The education world is poised to discover what is in store for school funding.
The government is set to confirm the amount of money schools will receive over the next five years, as well as its final plans for a national funding formula. Many experts expect this to happen by Thursday, when Parliament rises for the summer recess.
It is widely expected that the formula will be introduced in a “soft” form for the foreseeable future, owing to the hung Parliament.
This means that the overall funding pot for each local authority will be set according to the formula, but councils will be responsible for allocating that money to schools in their patches.
In theory, town halls would not be obliged to hand schools the precise amounts they are “owed” under the national formula. But would they take advantage of this power?
Why would local authorities want to veer away from the national formula?
Councils argue they are often best-placed to make school funding decisions.
The Local Government Association says the formula set out last December is too rigid. For example, it could restrict the ability of councils to prop up their budgets for pupils with special educational needs and disabilities (SEND) – which are under increasing pressure - with cash taken from other parts of the schools budget.
Another concern is the amount of money that the formula would hand to schools with high numbers of deprived pupils.
Tes understands that some local authorities would choose to spend less on these pupils, if given the chance, in order to free up money for struggling small schools – perhaps by calculating “deprivation” in a narrower way than is set out in the national formula.
The F40 group of local authorities that have historically attracted the lowest levels of school funding strongly argues that the formula gives too much to disadvantaged children who already attract pupil premium money. The group has outright rejected the formula as it stands.
The amount of overall school funding that the government provides is likely to affect the scale of any rebellion against the formula – particularly among historically lower-funded areas expecting a budget increase. These areas – many of which are represented by backbench Tory MPs – would take strong exception against any plan that would still deliver school cuts.
Could local authorities choose to completely ignore the formula?
No. Central government already imposes restrictions over the “local formulas” currently used by councils to distribute school funding.
For example, local authorities have to provide a basic “per pupil entitlement” of at least £2,000 for primary pupils and £3,000 for key stage 3 and 4 pupils.
They must also take into account the deprivation levels among pupils at each school, although there is flexibility over how they calculate this.
Is there anything else the government could do to further restrict councils’ powers?
According to the Education Policy Institute, the Department for Education could “significantly reduce the role of local authorities through secondary legislation”.
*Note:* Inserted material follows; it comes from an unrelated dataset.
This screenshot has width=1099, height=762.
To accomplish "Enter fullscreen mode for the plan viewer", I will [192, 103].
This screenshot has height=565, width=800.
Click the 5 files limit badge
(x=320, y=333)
This could, Tes understands, involve setting a specific amount for the “per pupil entitlement”, rather than simply a minimum value.
Or the DfE could, for example, change the size of the “lump sum” that councils are allowed to give pupils – which could affect smaller schools in particular.
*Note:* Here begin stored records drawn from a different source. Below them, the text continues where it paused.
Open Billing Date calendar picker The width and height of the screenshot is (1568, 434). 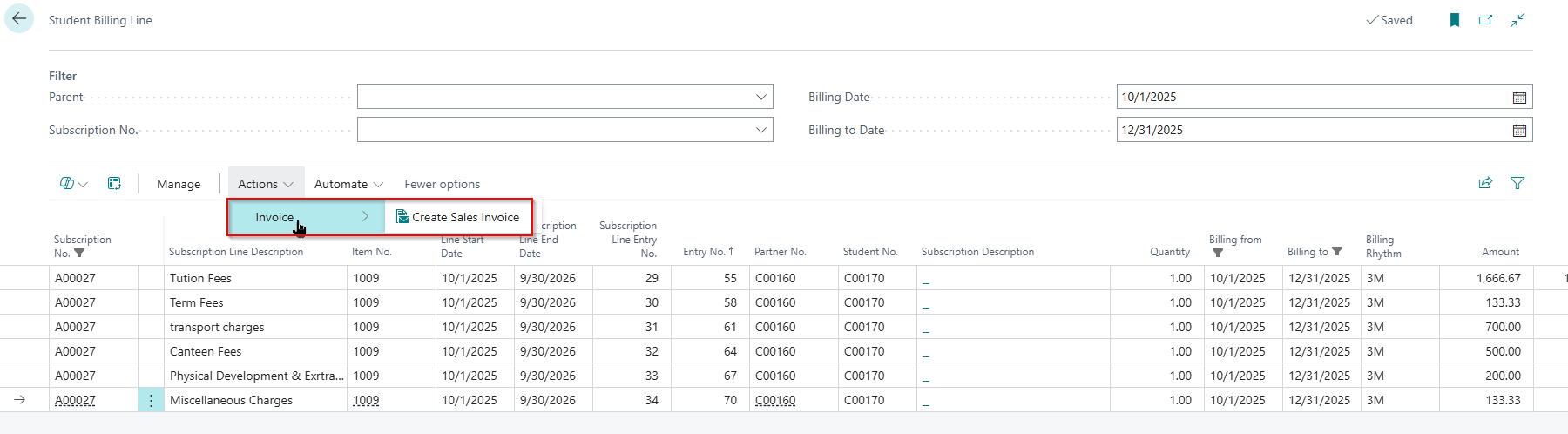tap(1519, 98)
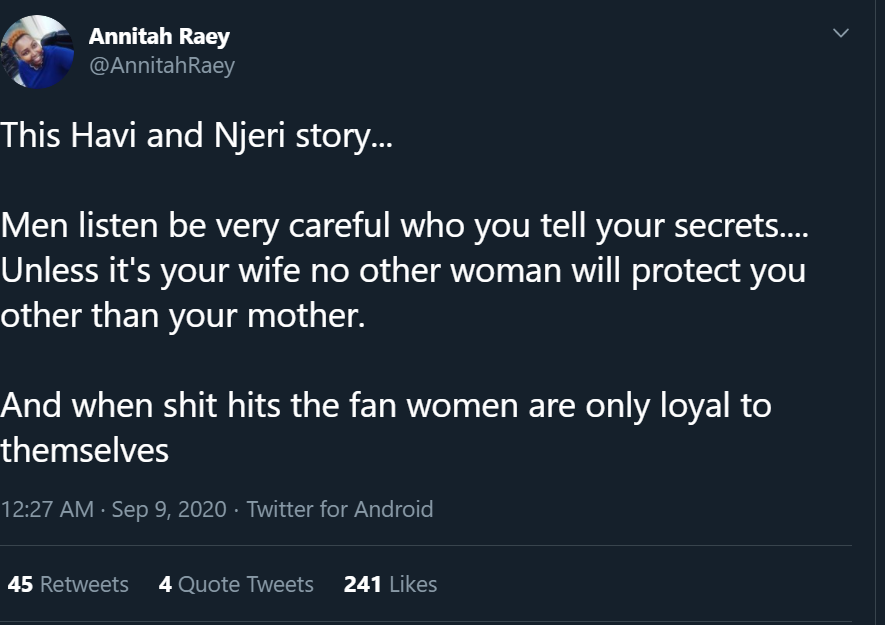This screenshot has width=885, height=625.
Task: Click the word "themselves" in the tweet
Action: click(x=85, y=450)
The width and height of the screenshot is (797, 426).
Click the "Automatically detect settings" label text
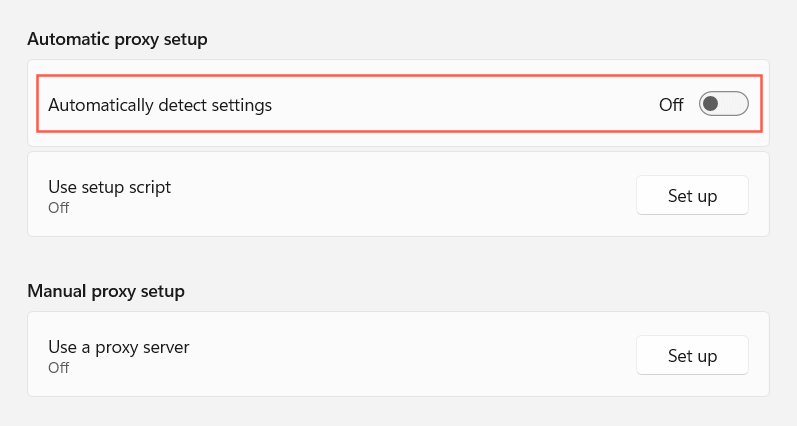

What other restrictions do councils face?
Councils could face a local backlash if they give schools less than they are owed under the national formula.
Tes understands some councils believe it would be possible to persuade some schools to sacrifice a portion of the funding they would have been allocated under the national formula, in order to help nearby schools in particularly dire financial straits.
But this is likely to involve difficult local discussions, especially if schools are facing real-terms cuts.